— Begin Article —

This Queen is clearly connected with Water and the Unconscious. Her
throne is facing the edge of the sea, and there is a fish lying on the ground by
the side. Her cape is decorated with waves and has a shell for a clasp. The
throne has a scallop shell carved at the top with fishtailed children supporting
it, and another carved on the side. They are Undines, the Water elementals.
On The Alchemical Tarot’s Queen of Vessels, a crowned mermaid, bearing
a sealed vessel, skims the surface of the Water. She is at home in her element.
Unlike the Lady of Vessels, she does not need to stand. She can swim and
she can travel below the surface. She is a relative of both the Knight of Vessels
and his fish. She carries her sealed vessel to its destination but has no need
to open it. She knows the vessel will open when the time is right. The hook
on the lid may be thought of as a question mark, denoting a mystery.
The Queen of Cups in The Tarot of the Sevenfold Mystery is intently
contemplating her cup resting on the table. The cup’s lid displays a seven-
pointed star, the symbol of the mystery. Instead of a subtle hint, there is an
actual question mark on the side of the cup. The Queen is pondering a mystery
but she is also comfortable with not knowing. A true mystery is not a riddle
but something that defies logic and explanation. The Queen knows that the
truth will be revealed in time or that it is not something that can be revealed.

— End Article —
— Begin Given entries —

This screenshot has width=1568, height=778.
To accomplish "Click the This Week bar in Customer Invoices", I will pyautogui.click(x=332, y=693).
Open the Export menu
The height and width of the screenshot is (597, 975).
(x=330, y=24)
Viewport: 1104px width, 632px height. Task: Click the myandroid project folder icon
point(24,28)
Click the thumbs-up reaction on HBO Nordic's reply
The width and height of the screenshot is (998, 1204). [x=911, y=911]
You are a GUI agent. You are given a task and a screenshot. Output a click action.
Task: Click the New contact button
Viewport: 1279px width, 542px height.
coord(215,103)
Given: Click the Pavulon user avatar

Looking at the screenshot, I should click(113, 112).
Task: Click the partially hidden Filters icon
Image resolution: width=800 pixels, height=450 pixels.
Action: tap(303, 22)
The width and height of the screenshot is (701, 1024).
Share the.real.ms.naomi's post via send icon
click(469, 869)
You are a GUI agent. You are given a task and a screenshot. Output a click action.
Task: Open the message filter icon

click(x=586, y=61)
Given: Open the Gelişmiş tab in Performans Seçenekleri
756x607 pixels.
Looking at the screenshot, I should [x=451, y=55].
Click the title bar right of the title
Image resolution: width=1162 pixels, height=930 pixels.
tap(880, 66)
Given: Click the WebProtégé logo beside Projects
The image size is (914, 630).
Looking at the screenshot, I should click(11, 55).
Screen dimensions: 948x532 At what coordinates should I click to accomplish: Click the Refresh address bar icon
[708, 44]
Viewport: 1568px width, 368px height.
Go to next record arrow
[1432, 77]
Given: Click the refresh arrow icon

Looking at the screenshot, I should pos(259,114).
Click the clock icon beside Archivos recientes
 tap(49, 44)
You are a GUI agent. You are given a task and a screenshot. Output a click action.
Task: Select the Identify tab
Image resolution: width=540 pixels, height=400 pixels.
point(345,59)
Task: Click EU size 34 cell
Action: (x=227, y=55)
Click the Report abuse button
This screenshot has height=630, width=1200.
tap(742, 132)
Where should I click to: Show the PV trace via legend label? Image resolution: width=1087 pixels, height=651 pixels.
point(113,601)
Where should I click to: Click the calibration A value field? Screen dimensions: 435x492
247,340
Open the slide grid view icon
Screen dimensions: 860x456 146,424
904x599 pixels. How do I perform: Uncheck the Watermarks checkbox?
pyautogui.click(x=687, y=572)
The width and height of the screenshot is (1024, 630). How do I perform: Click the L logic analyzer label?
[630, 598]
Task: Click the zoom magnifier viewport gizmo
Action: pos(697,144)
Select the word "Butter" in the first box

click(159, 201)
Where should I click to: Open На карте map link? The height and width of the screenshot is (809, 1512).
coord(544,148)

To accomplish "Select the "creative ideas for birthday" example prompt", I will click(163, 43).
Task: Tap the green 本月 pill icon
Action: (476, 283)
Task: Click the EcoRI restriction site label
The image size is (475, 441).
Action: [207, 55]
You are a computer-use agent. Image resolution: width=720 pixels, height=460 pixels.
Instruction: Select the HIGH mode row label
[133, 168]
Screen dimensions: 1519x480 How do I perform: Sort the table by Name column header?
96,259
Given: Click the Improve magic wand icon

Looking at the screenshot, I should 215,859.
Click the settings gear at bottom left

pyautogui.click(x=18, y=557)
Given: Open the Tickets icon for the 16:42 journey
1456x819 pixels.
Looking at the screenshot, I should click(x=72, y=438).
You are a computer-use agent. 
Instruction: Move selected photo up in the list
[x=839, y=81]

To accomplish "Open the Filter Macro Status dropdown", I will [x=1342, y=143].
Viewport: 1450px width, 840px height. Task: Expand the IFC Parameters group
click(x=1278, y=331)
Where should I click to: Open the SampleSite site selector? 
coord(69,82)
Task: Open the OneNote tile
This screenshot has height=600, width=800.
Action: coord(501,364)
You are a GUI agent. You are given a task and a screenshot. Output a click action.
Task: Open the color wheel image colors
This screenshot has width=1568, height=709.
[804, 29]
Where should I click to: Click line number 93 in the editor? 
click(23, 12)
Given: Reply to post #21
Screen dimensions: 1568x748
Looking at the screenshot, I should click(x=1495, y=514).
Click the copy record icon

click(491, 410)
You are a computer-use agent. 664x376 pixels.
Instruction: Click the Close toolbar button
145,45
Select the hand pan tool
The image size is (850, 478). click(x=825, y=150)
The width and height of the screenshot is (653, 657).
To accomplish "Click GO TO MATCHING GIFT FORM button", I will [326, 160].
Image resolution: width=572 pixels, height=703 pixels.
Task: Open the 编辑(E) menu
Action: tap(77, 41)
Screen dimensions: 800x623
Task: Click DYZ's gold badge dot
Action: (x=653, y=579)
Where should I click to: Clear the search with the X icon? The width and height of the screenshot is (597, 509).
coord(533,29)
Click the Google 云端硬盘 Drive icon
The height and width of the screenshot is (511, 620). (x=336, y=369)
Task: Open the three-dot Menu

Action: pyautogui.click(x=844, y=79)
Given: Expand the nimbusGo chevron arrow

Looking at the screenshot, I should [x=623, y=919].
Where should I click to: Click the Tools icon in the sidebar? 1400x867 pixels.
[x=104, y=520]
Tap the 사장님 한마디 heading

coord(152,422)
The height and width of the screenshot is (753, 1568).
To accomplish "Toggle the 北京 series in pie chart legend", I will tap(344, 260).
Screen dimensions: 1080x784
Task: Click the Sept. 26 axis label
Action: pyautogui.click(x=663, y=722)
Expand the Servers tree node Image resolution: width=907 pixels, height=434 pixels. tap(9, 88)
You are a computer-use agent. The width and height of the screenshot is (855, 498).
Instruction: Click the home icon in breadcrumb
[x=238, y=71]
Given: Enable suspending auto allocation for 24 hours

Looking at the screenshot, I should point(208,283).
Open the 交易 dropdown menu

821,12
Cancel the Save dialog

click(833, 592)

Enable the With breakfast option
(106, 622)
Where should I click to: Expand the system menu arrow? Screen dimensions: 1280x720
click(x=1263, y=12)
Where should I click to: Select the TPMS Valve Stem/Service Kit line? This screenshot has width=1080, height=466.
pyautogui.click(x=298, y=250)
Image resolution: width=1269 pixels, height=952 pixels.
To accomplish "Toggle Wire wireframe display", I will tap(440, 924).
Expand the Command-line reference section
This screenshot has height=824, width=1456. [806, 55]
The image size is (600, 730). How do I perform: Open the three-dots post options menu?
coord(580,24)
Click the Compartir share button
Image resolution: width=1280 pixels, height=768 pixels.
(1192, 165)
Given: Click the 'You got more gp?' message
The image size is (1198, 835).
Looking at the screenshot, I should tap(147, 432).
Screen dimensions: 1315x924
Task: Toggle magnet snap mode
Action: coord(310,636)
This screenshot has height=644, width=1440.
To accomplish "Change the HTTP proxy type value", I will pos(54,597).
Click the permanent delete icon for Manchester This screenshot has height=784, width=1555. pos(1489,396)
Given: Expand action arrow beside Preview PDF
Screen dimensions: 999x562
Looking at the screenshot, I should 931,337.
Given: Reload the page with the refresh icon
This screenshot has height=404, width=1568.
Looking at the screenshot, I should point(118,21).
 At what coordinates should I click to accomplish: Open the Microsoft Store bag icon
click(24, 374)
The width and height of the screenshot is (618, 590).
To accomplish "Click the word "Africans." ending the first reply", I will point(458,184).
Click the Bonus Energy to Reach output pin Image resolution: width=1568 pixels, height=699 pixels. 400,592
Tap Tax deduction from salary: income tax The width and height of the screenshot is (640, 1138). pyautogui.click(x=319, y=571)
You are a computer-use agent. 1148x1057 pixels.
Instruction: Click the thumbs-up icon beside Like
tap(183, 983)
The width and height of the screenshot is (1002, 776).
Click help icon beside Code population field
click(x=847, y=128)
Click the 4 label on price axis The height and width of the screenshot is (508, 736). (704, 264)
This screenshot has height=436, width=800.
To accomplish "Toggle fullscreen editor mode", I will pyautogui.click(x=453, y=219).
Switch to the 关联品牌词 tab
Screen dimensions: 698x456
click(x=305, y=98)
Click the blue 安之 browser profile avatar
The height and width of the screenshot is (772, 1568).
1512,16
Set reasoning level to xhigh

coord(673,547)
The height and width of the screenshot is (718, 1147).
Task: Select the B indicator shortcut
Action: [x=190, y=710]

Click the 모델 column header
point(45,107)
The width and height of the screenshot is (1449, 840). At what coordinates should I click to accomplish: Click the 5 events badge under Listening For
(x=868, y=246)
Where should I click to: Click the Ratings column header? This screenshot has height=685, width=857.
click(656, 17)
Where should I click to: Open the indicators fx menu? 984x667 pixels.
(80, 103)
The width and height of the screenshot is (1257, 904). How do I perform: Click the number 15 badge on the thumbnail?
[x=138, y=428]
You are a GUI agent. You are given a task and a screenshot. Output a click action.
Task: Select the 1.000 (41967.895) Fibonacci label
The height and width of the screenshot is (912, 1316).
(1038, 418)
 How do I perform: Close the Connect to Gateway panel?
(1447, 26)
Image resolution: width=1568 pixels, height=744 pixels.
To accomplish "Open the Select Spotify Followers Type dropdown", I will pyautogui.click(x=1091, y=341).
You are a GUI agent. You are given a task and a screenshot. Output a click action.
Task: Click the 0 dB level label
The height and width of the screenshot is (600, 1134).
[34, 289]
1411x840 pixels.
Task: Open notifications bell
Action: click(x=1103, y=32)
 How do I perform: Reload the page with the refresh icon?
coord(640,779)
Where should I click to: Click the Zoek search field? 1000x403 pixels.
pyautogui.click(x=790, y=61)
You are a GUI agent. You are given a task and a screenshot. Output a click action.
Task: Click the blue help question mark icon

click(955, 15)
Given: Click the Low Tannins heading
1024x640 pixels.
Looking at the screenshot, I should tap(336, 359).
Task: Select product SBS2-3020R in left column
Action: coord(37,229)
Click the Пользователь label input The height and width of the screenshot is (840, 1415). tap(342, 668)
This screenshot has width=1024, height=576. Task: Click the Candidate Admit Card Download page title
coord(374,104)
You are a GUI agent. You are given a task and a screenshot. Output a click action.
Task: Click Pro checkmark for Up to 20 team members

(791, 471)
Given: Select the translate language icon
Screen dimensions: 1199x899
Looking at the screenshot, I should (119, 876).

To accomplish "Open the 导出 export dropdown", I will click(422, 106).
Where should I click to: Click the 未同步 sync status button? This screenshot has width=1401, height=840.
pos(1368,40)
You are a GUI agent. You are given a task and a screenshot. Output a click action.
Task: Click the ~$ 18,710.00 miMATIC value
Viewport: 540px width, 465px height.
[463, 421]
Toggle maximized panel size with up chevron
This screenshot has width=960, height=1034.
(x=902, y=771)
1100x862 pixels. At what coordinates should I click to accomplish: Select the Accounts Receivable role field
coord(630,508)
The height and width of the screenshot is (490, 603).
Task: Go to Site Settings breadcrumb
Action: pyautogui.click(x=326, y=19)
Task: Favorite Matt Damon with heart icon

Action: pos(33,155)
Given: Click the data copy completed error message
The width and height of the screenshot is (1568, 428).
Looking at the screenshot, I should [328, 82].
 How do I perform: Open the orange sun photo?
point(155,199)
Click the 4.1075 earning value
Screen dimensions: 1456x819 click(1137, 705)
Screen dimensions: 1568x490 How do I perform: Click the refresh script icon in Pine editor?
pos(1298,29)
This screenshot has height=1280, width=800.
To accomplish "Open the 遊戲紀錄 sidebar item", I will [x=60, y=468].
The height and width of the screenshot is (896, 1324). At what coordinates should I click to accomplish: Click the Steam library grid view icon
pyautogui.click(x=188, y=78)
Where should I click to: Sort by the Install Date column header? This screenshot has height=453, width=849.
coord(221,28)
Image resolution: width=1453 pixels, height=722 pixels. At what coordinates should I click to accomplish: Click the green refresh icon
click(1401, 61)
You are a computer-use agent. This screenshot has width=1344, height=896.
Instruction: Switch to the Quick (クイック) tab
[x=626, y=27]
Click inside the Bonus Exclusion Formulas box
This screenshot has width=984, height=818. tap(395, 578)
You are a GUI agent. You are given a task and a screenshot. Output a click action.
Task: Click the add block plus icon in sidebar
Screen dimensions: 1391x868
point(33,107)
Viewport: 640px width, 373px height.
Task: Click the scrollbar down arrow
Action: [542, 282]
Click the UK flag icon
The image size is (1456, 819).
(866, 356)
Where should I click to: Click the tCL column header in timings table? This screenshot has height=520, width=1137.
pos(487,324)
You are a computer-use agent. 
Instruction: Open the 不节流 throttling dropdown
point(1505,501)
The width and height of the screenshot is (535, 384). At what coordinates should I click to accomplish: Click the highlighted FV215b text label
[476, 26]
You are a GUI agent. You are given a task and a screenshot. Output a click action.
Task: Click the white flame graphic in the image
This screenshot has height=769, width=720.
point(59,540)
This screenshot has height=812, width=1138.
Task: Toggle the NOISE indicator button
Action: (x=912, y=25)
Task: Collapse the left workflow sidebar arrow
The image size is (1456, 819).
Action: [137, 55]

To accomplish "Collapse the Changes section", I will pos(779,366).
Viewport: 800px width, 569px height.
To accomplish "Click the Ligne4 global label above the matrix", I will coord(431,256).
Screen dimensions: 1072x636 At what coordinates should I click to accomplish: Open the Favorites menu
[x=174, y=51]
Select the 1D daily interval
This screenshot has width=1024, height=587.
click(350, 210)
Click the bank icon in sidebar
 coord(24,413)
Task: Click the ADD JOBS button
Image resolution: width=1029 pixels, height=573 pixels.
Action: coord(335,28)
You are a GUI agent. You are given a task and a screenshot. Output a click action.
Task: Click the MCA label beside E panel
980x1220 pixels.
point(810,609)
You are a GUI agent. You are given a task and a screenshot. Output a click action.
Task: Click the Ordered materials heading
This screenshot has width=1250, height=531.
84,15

— End Given entries —

Directions:
(a) In the passage on tarot queens, what is carved at the top of the first Queen's throne?
(b) Rewrite the tarot queens passage from "This Queen is" to "the Water elementals.", putting "cloak" in place of "cape".

Answer set:
(a) A scallop shell, held up by fishtailed children.

(b)
This Queen is clearly connected with Water and the Unconscious. Her
throne is facing the edge of the sea, and there is a fish lying on the ground by
the side. Her cloak is decorated with waves and has a shell for a clasp. The
throne has a scallop shell carved at the top with fishtailed children supporting
it, and another carved on the side. They are Undines, the Water elementals.